If you already have log_bin and log_slave_updates enabled on all standby repositories, you can restore all standby repositories to a consistent point in time, which would be difficult to do without these options enabled.

An important point in the above process is to determine the log location. Next, let’s look at how.

3 Determine the log location

If the location of the standby database is different from that of the new MASTER database, you need TO find the location of the last event executed by the standby database in the binary log of the new MASTER database and run the CHANGE MASTER TO command. You can use the mysqlbinlog tool to find the last query executed by the standby database, then find the same query on the primary database and perform a simple calculation.

For description purposes, assume that each logging event has an increment numeric ID. The new master gets the event numbered 100 when the old master crashes, and the other two standby libraries are R2 and R3. R2 has acquired event 99, R3 has acquired event 98.

If BOTH R2 and R3 were pointed to the same binary log location in the new master library, they would replicate from event 101, resulting in data out of sync. However, as long as the binary log of the new master library is opened via log_slave_updates, events 99 and 100 can be found in the binary log of the new master library, thus restoring the standby library to a consistent state.

The same event may have different offsets on different servers due to server restarts, different configurations, log rotation, or FLUSH LOGS commands. We can use mysqlbinlog to parse out the last event executed on each standby from the binary or relay log, and we can use mysqlBinlog to parse the binaries on the new primary to find the same query. Mysqlbinlog will print out the offset of the event. Use this value in the CHANGE MASTER TO command.

A faster method is to subtract the byte offset on the new primary library from the stopped standby library, which shows the difference in byte positions. This value is then subtracted from the current binary log location of the new main library to get the desired query location.

Let’s take a look at chestnuts.

Suppose s1 is the primary library for S2 and S3. Where S1 has crashed. SHOW SLAVE STATUS to get the values of Master_Log_File and Read_Master_Log_Pos. S2 has finished executing all binary logs on S1, but S3 has not.
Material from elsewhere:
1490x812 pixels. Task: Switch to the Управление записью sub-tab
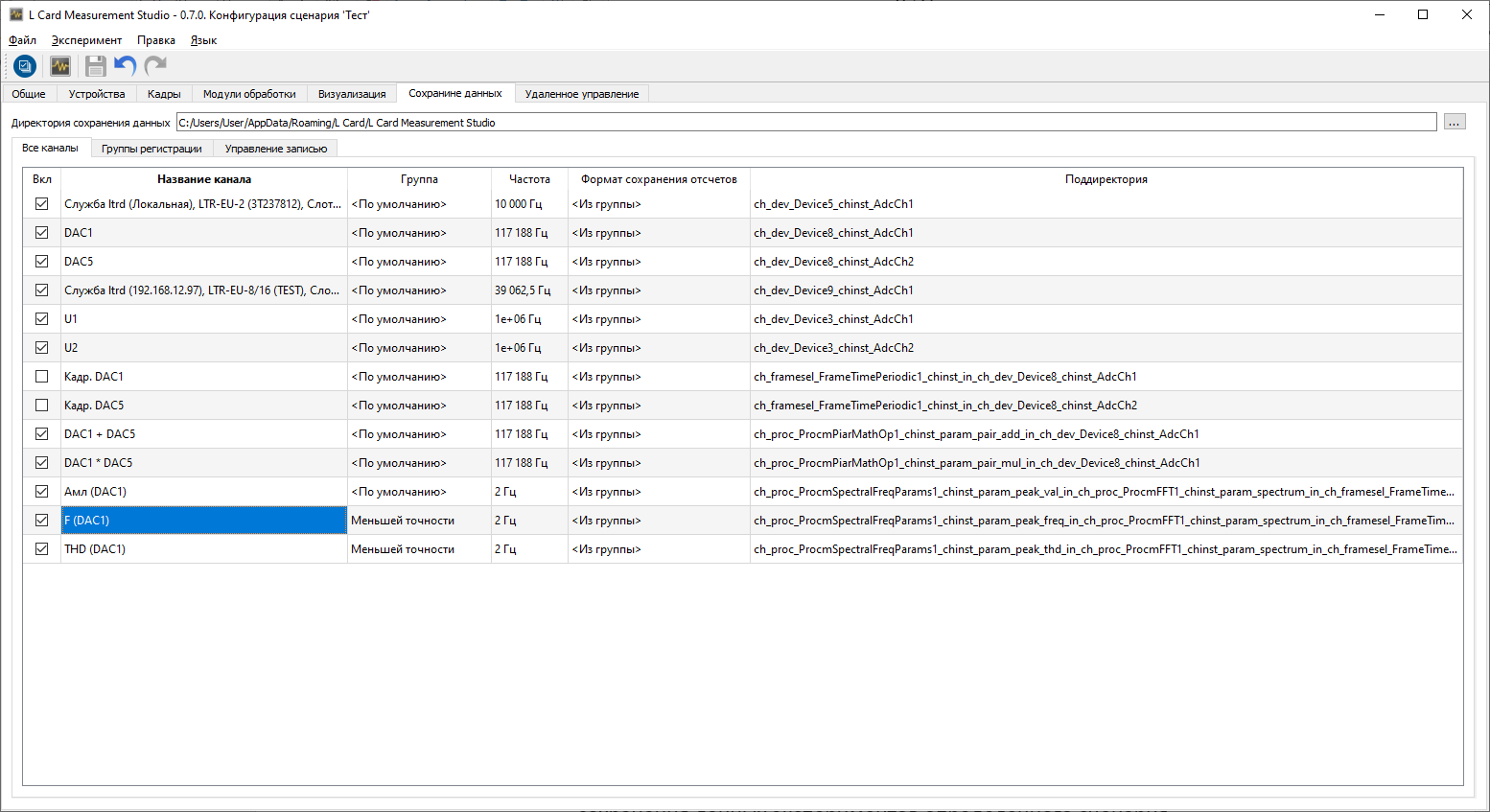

As shown in figure 1:

We can be sure that S2 has executed all binary logs on the main library, because the values of Master_log_File and Read_Master_Log_Pos match the last log location on S1. Therefore, we can promote S2 as the new primary and set S3 as s2’s standby.
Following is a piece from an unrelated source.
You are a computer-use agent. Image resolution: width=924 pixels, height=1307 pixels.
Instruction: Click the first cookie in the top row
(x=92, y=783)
What parameters should be assigned TO the CHANGE MASTER TO statement that needs TO be executed on S3? We need to do a little bit of math here.

S3 stops at offset 1493, which is 89 bytes smaller than the offset 1582 of the last statement s2 executed.
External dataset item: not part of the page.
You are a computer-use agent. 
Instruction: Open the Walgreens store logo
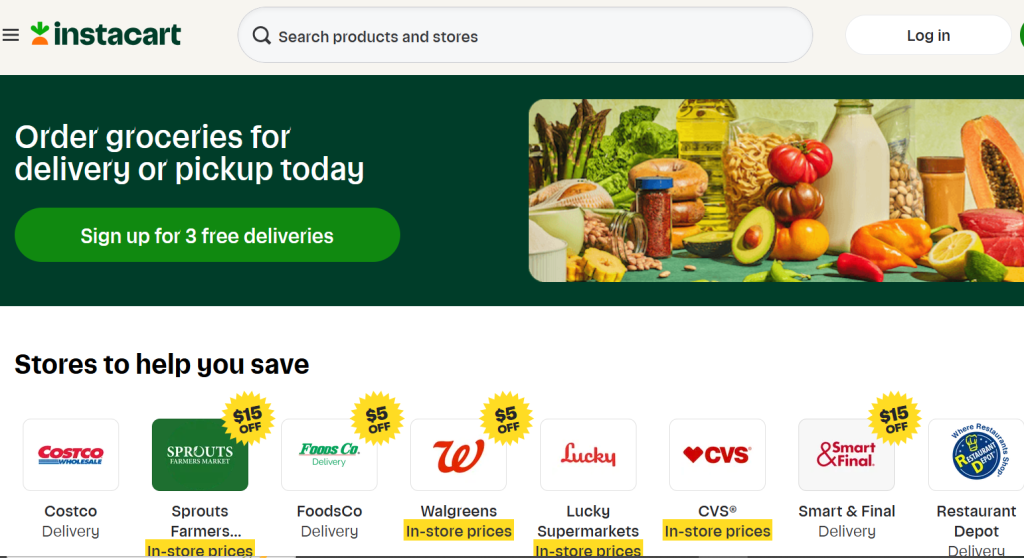point(458,455)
S2 is writing to the binary log at offset 8167, so in theory we should point S3 to the s2 log at offset 8167-89=8078.

Finally, at position 8078 in s2 log, determine whether this position is the correct log event.

If the verification is correct, you can use the following command to switch S3 to s2 standby:

CHANGE MASTER TO MASTER_HOST=”s2 host”, MASTER_LOG_FILE=”mysql-bin.000009″, MASTER_LOG_POS=8078;

If the server had already executed and logged an event a when it crashed. Since S2 only reads and executes up to 1582, it may lose event A. But if the disks of the old master library are not corrupted, the missing events can still be found through mysqlbinlog or from the log server’s binary log.

conclusion

  1. Standby database promotion distinguishes between planned and unplanned scenarios.
  2. When the standby database is promoted, finding the exact binary log location of the new primary database is key.